I Finally Gave Into Winter Weather

This is long overdue as I actually gave-into cold temperature a while back. My fingers finally cried-out for an end to having to work tying knots and weaving tree saplings into the roof and walls of the winter sheep pen in 10 F/-12 C degree weather (i.e. on good days). They had it… and they put the foot – or better digit – down and demanded no more work in below freezing weather. They said that it didn’t matter whether the sun was out or the fact that work had begun occurring in the middle of the day as opposed to in the evening to take advantage of warm sun rays… it was just too cold, period! So there you have it: completion of the sheep round house had to be suspended until Spring.

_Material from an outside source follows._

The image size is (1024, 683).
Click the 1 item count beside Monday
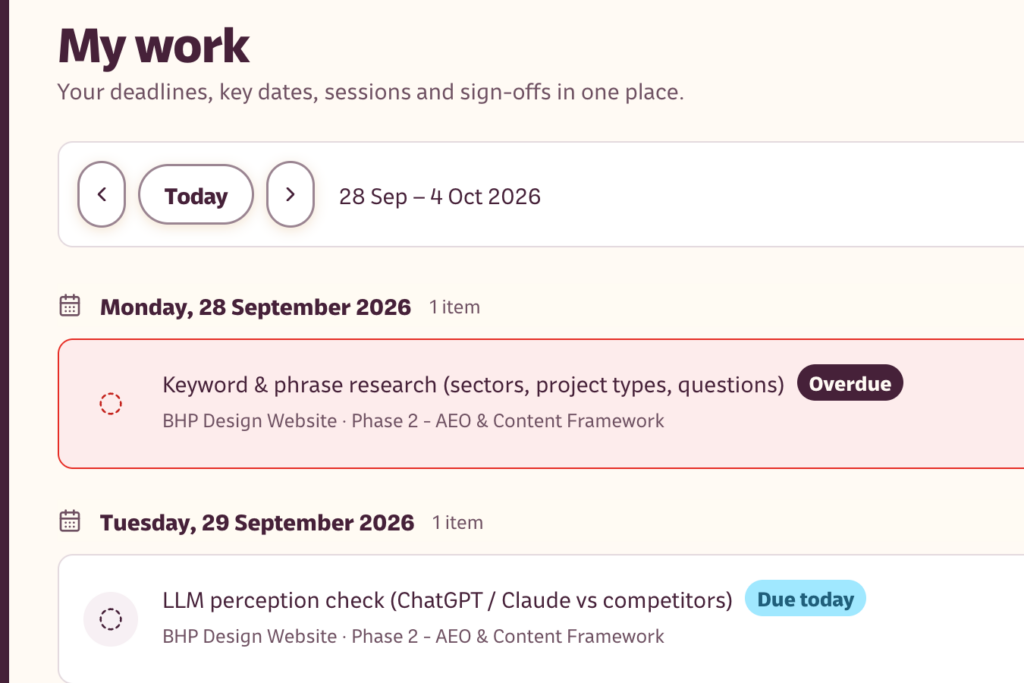[455, 307]
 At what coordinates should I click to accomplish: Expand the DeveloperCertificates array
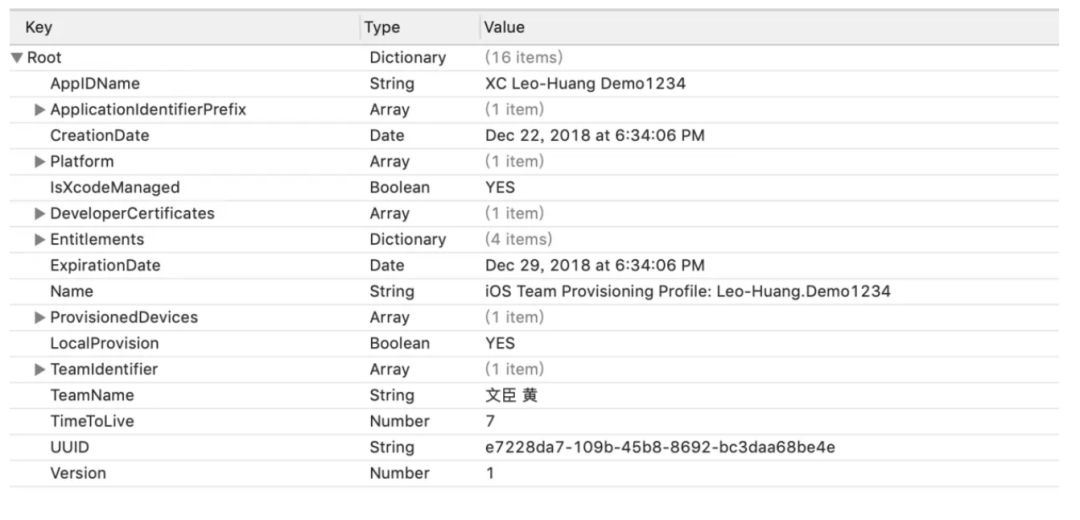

However, because I try to be a good shepherd to my flock, I had to temporarily cover and winterize the round house for use by the sheep this winter. Of course, my fingers wined and complained, but they had to be ignored except for the purchase of nice new mittens to be worn during frequent warm-up breaks. Why mittens and not gloves that might give me increased dexterity and allow me to work with protected fingers you might ask… well it’s simple, yet inexplicable and unusual: my hands and fingers freeze to death when I wear gloves. However, they stay much warmer if I work without gloves and take frequent breaks to warm them up inside mittens. Yes, I have tried different gloves, including different sizes and different kinds. But it doesn’t matter... it’s all the same… gloves suck or more likely they freeze! I love my mittens though… don’t like the price too much (a nice $86), but they are worth every penny. First off, they keep you warm no matter how cold, be it at 32 F/0 C, 0 F/-18C, -25 F/-32 C; second you can handle snow and ice, deep them in the sheep water bucket and your hands stay dry (did I mention warm too); third you can handle wood, metal, sheet metal, etc., but because they are leather w/ extra layers nothing penetrate your hands (and yes they keep staying warm); fourth… well I shut up since I think you get the point: mittens rule on my little farm!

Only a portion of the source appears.